I am horribly distracted.  I have so many things to do, and it is like wading through molasses to get them done.  I feel disconnected, sinusy, and nervous.  All of these fears come into my thought process.  What if no one shows up?  What if I am too nervous and no one can identify with what I share?  What if the food that I am bringing turns out horrible?  My dear friend is very sick; when will they find out what is going on and treat her?

I was asked to share my testimony tomorrow, and again the spiritual battle is raging.  I have been here before.  Every time something is happening that God wants to use, these kinds of things happen.  The last time it happened, I had well meaning friends say to me, “Aw, come on now!  I mean really?  Cars break, that is just life.”  But with so many storms swirling around me at once I could feel it, this was more.

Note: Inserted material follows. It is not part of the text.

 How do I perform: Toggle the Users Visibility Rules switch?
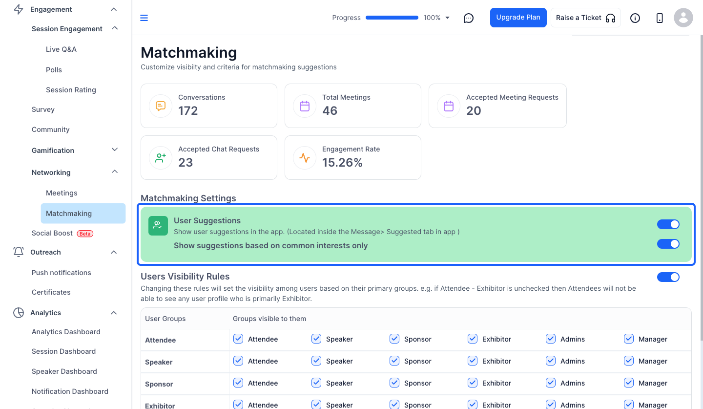[668, 277]
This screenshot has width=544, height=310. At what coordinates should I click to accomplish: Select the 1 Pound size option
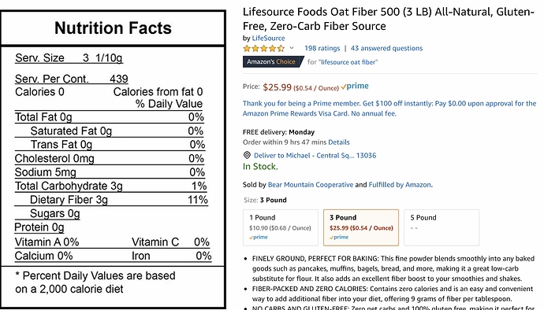tap(281, 227)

I texted a good spirit-led prayer warrior friend of mine.  “Please pray for us. I feel that we are in a spiritual battle right now.”  As the storm was swirling strong around us a new ministry calling was opening up, something big.  My friend and I prayed.  The storm lifted. 

I texted back to my prayer warrior friend, “You know what my first thought was last night before I sent my prayer request?  Don’t send that to her!  Don’t bother her with you prayer requests concerning spiritual warfare.  She’s got her own to deal with.  You are just being selfish asking her for prayer for that right now.  Guess I know where those lies came from, don’t I?  You didn’t seem bothered to me ;)”

Her response was swift and comforting, “Not bothered, honored.  That liar!  You’d think we’d get wise to his schemes . . . “

Satan just HATES it when God is moving in your life, and calling you to do something meaningful for Him (God)!  Satan will batter you from all directions when you are close to something big in God’s kingdom.  Don’t EVER let the distractions, the lies, and the onslaught of impending crises stop you from following God’s plan for your life.  Hit it head on with all of your God-given battle armor found in the word of God in Ephesians.  Pray, call others to prayer, and press on  until the battle is won.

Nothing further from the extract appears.